(Collected data entries)
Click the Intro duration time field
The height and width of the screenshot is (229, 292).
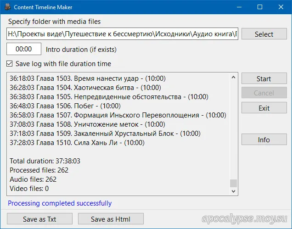[23, 49]
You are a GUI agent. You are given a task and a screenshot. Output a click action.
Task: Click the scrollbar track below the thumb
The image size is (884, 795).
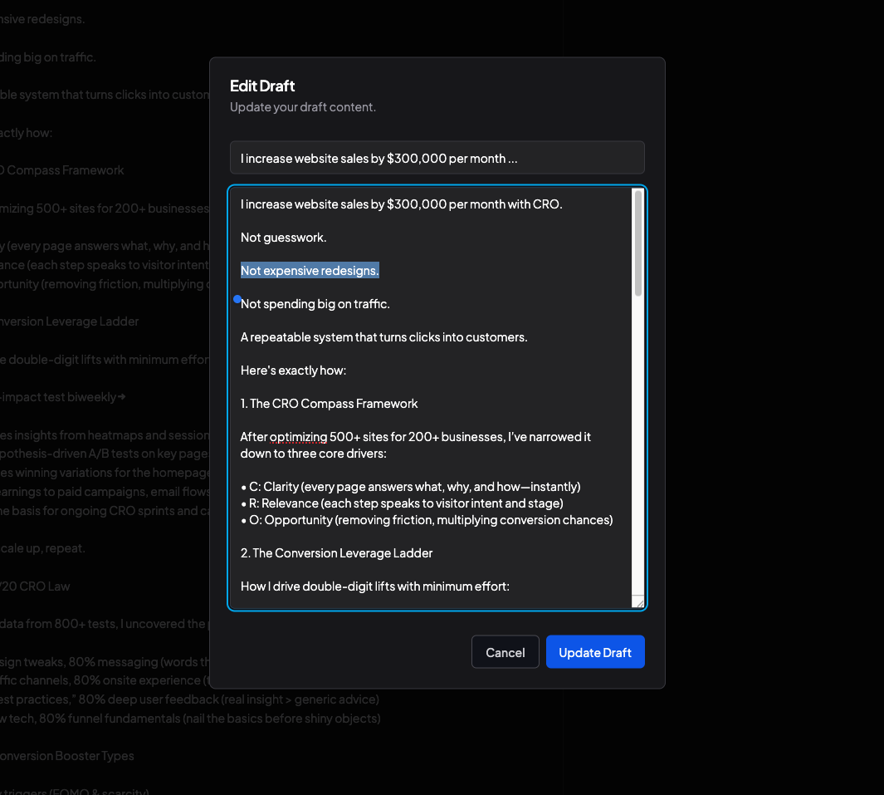tap(638, 446)
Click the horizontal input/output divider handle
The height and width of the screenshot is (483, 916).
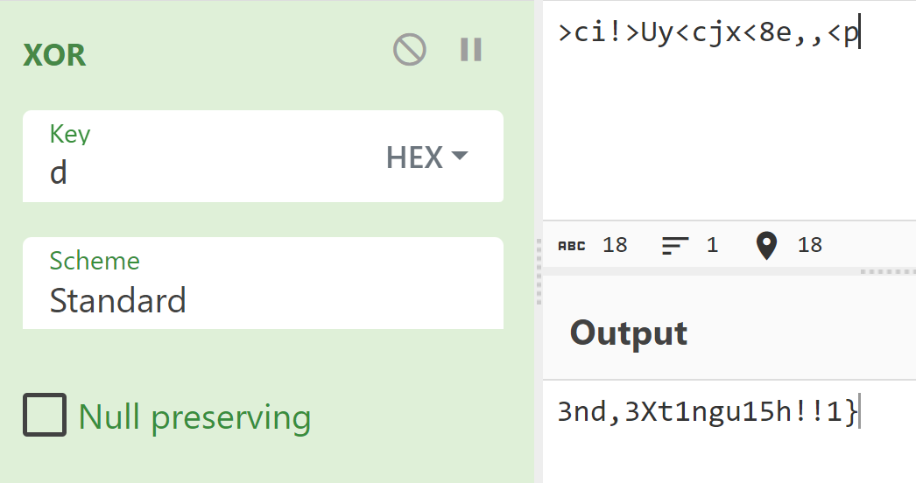887,271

THE TASK —
Return all records exactly; no pictures.

TASK OUTPUT —
Click the Intro duration time field
The height and width of the screenshot is (229, 292).
[23, 49]
You are a GUI agent. You are given a task and a screenshot. Output a click action.
Task: Click the scrollbar track below the thumb
The image size is (884, 795).
tap(638, 446)
Click the horizontal input/output divider handle
The height and width of the screenshot is (483, 916).
887,271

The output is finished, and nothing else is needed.